Aufgaben.
**A)** Übersetze aus dem Text über Eusebio Leal diesen Satz ins Englische: „Ich hatte die Gelegenheit, diesen beeindruckenden Menschen während eines 2-monatigen Arbeitsaufenthaltes in seiner Oficina kennen zu lernen.“
**B)** An welchem Datum starb Eusebio Leal laut dem Text über ihn?

Lesetext.

──────

Eusebio Leal ist tot

Eusebio Leal, Stadthistoriker von Havanna (Foto: Roberto Chile)
Eusebio Leal

Die Nachricht über den Tod von Eusebio Leal am 31.Juli 2020 machte mich traurig und betroffen. Ich hatte die Gelegenheit, diesen beeindruckenden Menschen während eines 2-monatigen Arbeitsaufenthaltes in seiner Oficina kennen zu lernen.

Der Wunsch, einmal in seinem Büro zu arbeiten, entstand nach einer ausgedehnten Reise durch Kuba. Mich interessierte die Arbeit des Stadthistorikers, ich wollte erfahren, wie eine so anspruchsvolle Arbeit geplant und realisiert wird. Havanna mit seiner reichen Geschichte, seinen einzigartigen Plätzen und Bauwerken hatte mich in ihren Bann gezogen.

──────

Quellenauszug.
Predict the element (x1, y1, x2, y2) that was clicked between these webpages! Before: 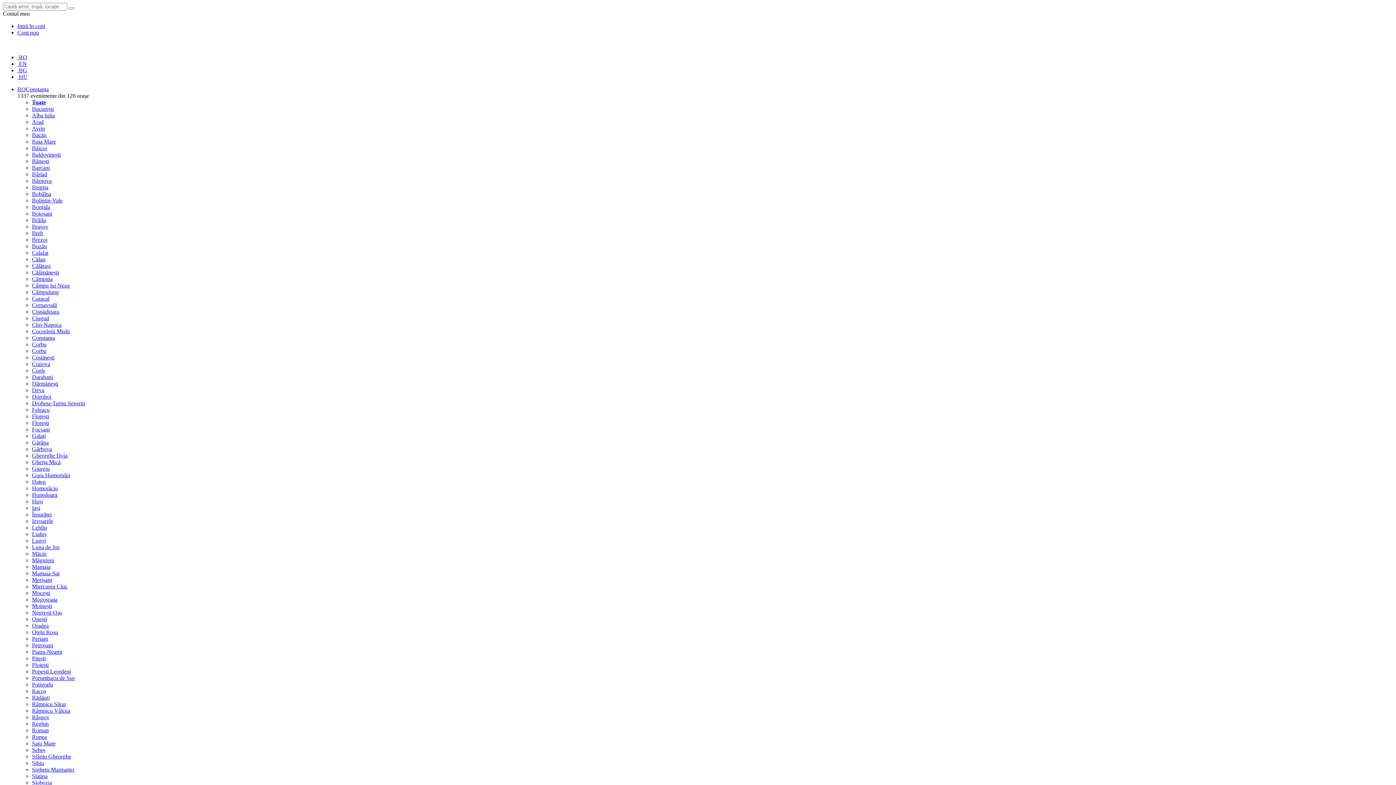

──────

Ergebnisse je Aufgabe.
**A)** I had the opportunity to get to know this impressive person during a two-month working stay in his Oficina.

**B)** Am 31. Juli 2020.